══ DATA SUPPLIED

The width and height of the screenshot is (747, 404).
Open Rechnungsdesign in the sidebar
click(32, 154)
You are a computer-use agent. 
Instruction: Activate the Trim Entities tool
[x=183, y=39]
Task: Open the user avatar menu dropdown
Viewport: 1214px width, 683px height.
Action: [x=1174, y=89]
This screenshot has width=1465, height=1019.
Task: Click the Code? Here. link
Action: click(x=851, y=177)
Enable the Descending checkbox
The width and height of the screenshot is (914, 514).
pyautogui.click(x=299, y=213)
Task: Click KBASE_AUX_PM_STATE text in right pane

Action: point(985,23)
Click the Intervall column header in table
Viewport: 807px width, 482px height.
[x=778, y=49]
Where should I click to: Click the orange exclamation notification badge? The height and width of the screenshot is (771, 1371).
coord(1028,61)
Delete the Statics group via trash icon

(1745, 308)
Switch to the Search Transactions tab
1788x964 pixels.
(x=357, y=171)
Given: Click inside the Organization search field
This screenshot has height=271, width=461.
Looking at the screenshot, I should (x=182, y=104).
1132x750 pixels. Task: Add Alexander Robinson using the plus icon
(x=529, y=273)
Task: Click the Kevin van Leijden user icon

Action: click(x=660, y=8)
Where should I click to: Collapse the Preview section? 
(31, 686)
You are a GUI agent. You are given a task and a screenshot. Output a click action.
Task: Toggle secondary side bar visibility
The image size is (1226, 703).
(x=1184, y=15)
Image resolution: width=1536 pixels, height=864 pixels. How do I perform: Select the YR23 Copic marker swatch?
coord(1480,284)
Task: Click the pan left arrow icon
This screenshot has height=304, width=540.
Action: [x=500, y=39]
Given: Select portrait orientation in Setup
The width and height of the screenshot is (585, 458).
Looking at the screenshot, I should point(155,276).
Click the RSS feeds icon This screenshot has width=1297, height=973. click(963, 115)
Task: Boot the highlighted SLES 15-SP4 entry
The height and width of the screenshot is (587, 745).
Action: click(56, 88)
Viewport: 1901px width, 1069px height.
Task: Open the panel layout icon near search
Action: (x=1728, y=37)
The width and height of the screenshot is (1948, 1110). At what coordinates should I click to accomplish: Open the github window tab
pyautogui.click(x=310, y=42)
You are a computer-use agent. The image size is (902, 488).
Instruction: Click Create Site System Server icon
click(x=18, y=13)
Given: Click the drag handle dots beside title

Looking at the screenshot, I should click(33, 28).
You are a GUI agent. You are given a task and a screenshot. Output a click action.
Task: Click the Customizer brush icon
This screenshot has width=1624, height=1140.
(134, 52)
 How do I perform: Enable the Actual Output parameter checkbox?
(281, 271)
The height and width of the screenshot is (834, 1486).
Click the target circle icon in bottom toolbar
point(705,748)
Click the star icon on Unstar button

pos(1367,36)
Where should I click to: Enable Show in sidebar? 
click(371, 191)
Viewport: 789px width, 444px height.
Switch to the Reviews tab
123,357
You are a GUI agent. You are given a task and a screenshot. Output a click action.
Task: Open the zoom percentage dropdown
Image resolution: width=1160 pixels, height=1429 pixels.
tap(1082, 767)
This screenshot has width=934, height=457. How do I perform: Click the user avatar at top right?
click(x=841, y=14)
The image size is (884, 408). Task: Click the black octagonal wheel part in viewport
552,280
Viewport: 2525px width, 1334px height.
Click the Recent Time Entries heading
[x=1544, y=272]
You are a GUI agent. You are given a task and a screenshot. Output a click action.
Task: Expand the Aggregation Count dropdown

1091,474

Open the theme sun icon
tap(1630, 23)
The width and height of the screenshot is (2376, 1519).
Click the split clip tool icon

════

• [WHAT TO PRODUCE]
With the line that contains "Open the theme sun icon" as the start, output every line through the end of the entries exactly. Add no other lines.

• [TASK OUTPUT]
Open the theme sun icon
tap(1630, 23)
The width and height of the screenshot is (2376, 1519).
Click the split clip tool icon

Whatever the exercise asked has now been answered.